DSLR (still) lenses for the big screen.

Hello everyone. I must apologize if this topic has been discussed in great detail here but I have searched this site and a few others on the internets and need some help. I currently have a Zeiss 50mm 1.4 lens because when I jumped into the DSLR game I wanted to get a lens that would show well on the big screen (I have festival aspirations in a big, big way). I want to build on my arsenal before I shot my first short this summer. PROBLEM: Holy expensive Batman!, is Zeiss glass expensive. I cannot afford two lenses (21mm and 85mm) and have much left over to do other stuff this summer.

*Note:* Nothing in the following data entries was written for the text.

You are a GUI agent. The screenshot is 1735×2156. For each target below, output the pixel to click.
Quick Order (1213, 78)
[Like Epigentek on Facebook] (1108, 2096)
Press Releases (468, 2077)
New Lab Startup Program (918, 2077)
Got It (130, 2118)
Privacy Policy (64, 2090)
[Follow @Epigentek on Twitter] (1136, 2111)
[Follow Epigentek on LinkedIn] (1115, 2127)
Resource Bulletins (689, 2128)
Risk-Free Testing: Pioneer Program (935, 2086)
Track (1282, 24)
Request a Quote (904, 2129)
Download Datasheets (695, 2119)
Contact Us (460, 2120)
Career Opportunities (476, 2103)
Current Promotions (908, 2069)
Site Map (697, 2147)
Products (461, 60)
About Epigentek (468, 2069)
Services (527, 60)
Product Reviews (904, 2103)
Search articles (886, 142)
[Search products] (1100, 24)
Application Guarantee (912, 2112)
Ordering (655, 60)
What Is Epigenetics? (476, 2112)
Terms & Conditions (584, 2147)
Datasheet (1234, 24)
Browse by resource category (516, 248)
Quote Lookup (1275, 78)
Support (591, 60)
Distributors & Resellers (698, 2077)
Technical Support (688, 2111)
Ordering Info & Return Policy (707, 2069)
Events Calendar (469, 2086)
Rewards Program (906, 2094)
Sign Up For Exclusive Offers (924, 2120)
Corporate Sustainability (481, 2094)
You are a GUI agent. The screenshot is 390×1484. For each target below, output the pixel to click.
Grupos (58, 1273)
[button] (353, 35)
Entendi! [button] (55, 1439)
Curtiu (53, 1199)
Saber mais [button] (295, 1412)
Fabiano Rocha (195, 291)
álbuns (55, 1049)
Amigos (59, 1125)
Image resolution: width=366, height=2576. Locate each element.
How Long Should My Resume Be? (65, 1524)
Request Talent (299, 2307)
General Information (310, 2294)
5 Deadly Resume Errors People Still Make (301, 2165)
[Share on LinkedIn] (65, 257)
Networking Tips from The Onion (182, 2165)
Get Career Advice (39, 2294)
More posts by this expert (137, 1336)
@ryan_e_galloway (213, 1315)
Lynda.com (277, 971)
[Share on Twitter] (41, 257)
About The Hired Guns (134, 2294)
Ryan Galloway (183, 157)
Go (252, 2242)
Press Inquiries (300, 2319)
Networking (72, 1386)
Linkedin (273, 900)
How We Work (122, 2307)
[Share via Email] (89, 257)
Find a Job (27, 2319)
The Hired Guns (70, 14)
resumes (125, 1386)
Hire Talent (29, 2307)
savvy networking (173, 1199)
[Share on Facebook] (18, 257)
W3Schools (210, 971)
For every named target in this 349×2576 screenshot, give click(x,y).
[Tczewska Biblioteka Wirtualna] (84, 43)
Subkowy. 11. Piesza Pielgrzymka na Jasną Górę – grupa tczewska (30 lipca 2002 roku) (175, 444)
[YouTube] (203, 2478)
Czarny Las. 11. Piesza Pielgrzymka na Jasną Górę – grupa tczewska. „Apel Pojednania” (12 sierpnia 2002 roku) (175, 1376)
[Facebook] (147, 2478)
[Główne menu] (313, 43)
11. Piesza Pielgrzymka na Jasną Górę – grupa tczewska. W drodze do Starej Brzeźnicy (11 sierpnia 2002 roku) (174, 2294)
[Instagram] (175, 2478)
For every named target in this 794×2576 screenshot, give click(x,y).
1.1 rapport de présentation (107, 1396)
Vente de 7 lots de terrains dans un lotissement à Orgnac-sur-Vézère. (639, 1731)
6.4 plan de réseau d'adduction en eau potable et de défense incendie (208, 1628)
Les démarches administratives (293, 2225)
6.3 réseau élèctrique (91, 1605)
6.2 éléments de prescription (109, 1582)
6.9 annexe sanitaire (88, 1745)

So I want to supplement my lens collection with affordable yet very good glass that will work with the Zeiss but most importantly carry well on a big screen. Here are some of the lenses I am looking at right now:

Sigma 30mm f/1.4 EX DC HSM
Tokina 11-16mm f/2.8 AT-X116 Pro DX Digital Zoom Lens
Canon EF 24mm f/2.8 Wide Angle Lens for Canon SLR Cameras
Canon EF 85mm f/1.8 USM Medium Telephoto Lens for Canon SLR Cameras
and maybe some macro (Canon 100mm/60mm)?

I am not going to buy all of these lenses (I wish, plus if I had that kind of green I'd just stick with the Zeiss) this is just the group I know to look at right now (based on my research). So for those of you who have been successful enough to make the festivals - will these lenses do the job? If not any recommendations? Thanks in advance for any help on this.
 
I'll say it, and if Phil UK sees the thread I'll know he'll agree haha:

Buy Rokinon or Samyang! Same lens, branded different overseas.

Extremely affordable, fast, beautiful glass. Matches Canon L quality glass for video at a fraction of the price. I own the 85mm 1.4 and it only costs $279 brand new. You're paying for glass only, not a motorized aperture or auto focus or image stabilization. Basically you turn a ring for the aperture and you can't use autofocus in video mode anyway.

For real, fantastic glass. My next lens purchases will ne the 35mm 1.4 and the soon to be released 24 1.4.

The Tokina is great glass too. Those three are the next to buy for sure. I've projected the footage from the Rokinon on a theater screen via blu-ray and it looked great. It really stands out from the mid-range canon glass and vintage glass and a cheap Tamron 17-50 2.8 that's held me over on must-have really wides. Selling it here soon though.
 
Sweet! Thanks for the info, Paul. I did a little recon on these (and I will be doing much more) but they seem to be the solution, price, very manual (which I like), fast glass with superior optics for price. Me likey.

One thing though, I was reading about "de-clicking" these types of lenses with manual aperture rings and it makes sense actually. Did you de-click yours? Any recommendations on a good affordable place to get this service done for me? (I live on the east coast so perhaps somewhere in the Philly or New York area would help me save some buck-a-roonies).

Thanks again, Paul. I really appreciate your help.

Sam
 
Sure thing man. I haven't declicked mine and don't really plan on it. When you're going indoors to outdoors it's nice to be able to smoothly iris down, but we do a lot not multi camera stuff so the exact aperture helps us match cameras.

Not site how much it costs, but if it's expensive look into a Fader ND filter. $300, but it gives you most any of the ND you'd ever want and you can rotate for a
Smooth iris up/down feel without the DOF changing.